Follow # Max Consecutive Ones III

Jimmy Hogerty
·Dec 21, 2022·

## Understanding the Problem

This problem uses a "sliding window" strategy.

Given an array of binary, what is the longest length of consecutive "1"s we can return given our ability to flip "k" number of "0"s.

Consider the following:

``````array = [1, 1, 1, 0];
k = 0;
// return 3

array = [1, 1, 1, 0];
k = 1;
// return 4 as we are able to flip 1 zero
``````

## Solution in Pseudocode

Keep track of the "max" length, which we will set to `0`.

Keep track of a "left" pointer, which we will set to `0`.
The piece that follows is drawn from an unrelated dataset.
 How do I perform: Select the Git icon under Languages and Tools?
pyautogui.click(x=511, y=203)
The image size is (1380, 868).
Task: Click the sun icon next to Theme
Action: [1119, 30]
Keep track of an allotted "bank" of zeros that we can flip. The current bank is `k` flips, so we will set this to `k`.

Iterate accross the array. For Each iteration:

• if we come across a `0`, we'll deduct `1` from our bank of flippable zeros.

• If our bank of zeros ever drops below `0`, we'll increment our "left" pointer. But before we do, we'll check if "left" is zero first. If it is, we'll add to our bank of zeros and increment left by 1. If "left" is not zero, simply increment.

• Lastly, set the max to whichever is larger:

• the current value (which is `0` currently in our first iteration)

• or whatever the subtracted value of right - left (+ 1 to account for indexing)

Return `max` once we've completed iterating through the array.

## Solution in Code

``````var longestOnes = function(nums, k) {
let max = 0
let left = 0
let currentZeroCount = k
for (let right = 0; right < nums.length; right++) {
if (nums[right] === 0) {
currentZeroCount -= 1
}
while (currentZeroCount < 0) {
if (nums[left] === 0) {
currentZeroCount += 1
}
left += 1
}
max = Math.max(max, right - left + 1)
}
return max
};
``````